Tuesday, January 3, 2017

‘Time and Cosmos in Greco-Roman Antiquity’ Review: Sundials and Stargazing

by Edward Rothstein

Wall Street Journal

January 3, 2017

Isn’t measuring time a fairly simple matter? It seems complicated only because of the mechanical clock’s intricate assemblage of clicking gears or the atomic clock’s reliance on oscillating atomic energy states. But imagine a world in which time’s passing is measured by the sun or stars. Could anything be more elementary? The world is itself a clock: Look closely, and you can take time’s measure.

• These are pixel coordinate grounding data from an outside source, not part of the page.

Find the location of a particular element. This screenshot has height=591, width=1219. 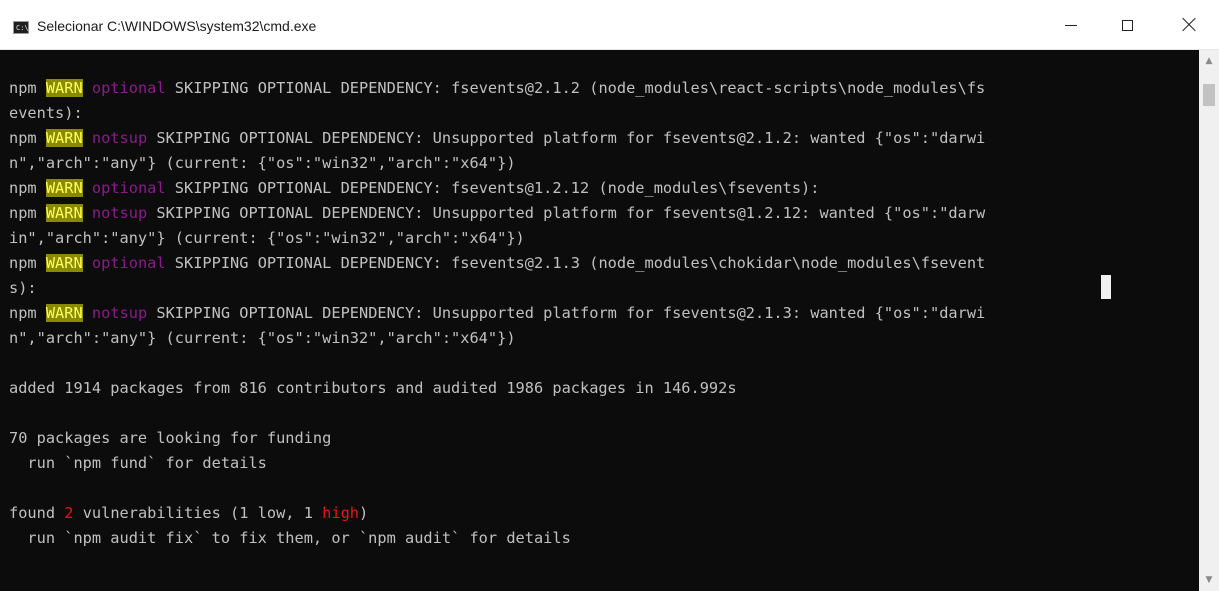

console-line: 70 packages are looking for funding is located at coordinates (497, 438).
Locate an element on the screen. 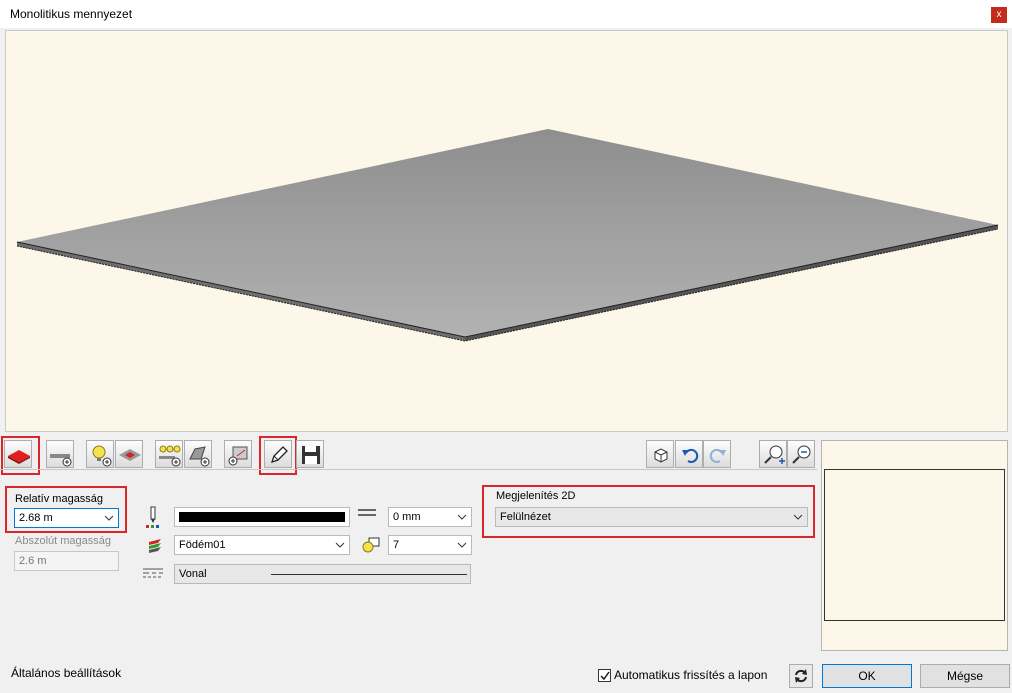 The height and width of the screenshot is (693, 1012). relative-height-label: Relatív magasság is located at coordinates (60, 499).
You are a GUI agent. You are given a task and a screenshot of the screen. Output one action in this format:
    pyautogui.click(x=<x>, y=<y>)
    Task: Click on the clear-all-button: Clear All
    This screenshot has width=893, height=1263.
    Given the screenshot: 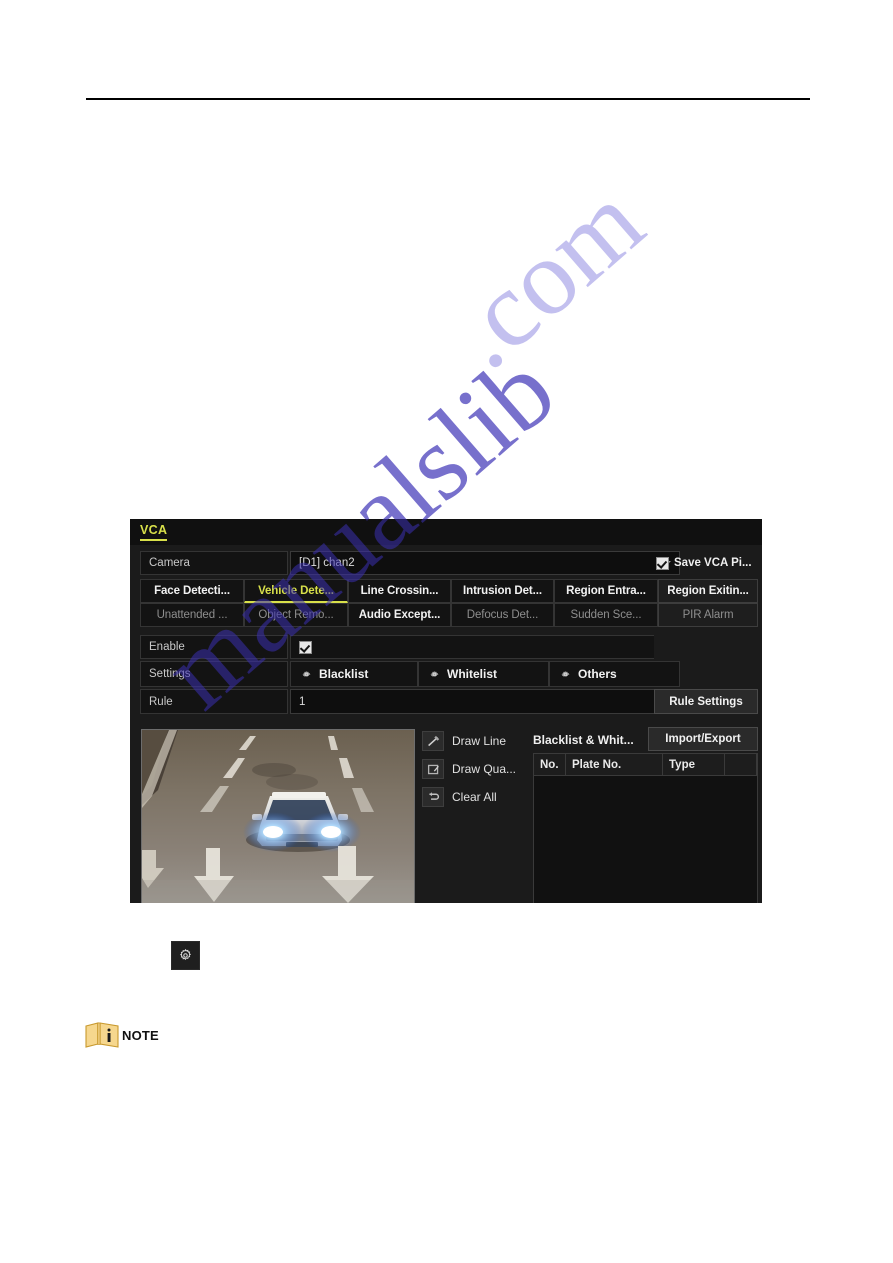 What is the action you would take?
    pyautogui.click(x=460, y=797)
    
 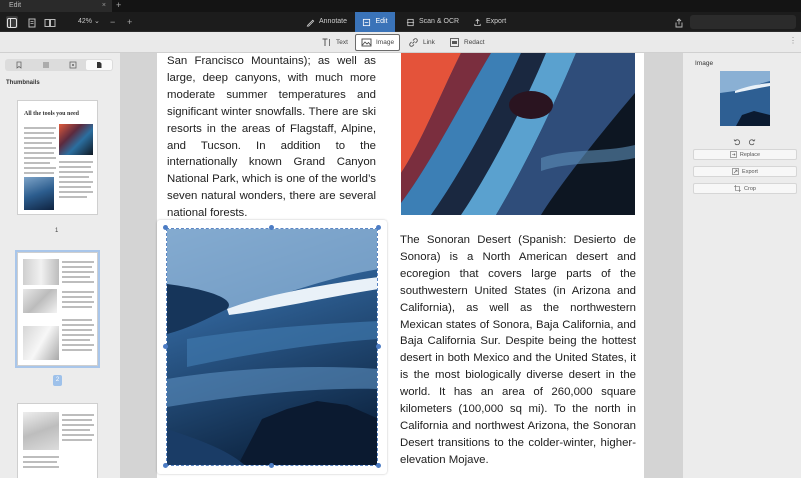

But visit the Institute for the Study of the Ancient World at New York University to see its remarkable exhibition, “Time and Cosmos in Greco-Roman Antiquity,” and that notion will quickly disappear. Many artifacts in these two modest galleries are large irregular stone fragments of strange shapes, with curved sides and carved lines. They are almost all ruins of calendars and sundials going back to the late fourth century B.C., when time really was measured by the sun and stars. And their cryptic markings, we learn, incorporate complex conceptions of the ancient cosmos.

It took five years to arrange the loans of these objects from museums all over the world. From Salzburg, Austria, is a fragment of a bronze disc with engraved images; watch a short animation and we see that in the first or second century, it was part of a Roman waterclock used at the frontier of the Empire—one of the few surviving relics of such fragile timepieces.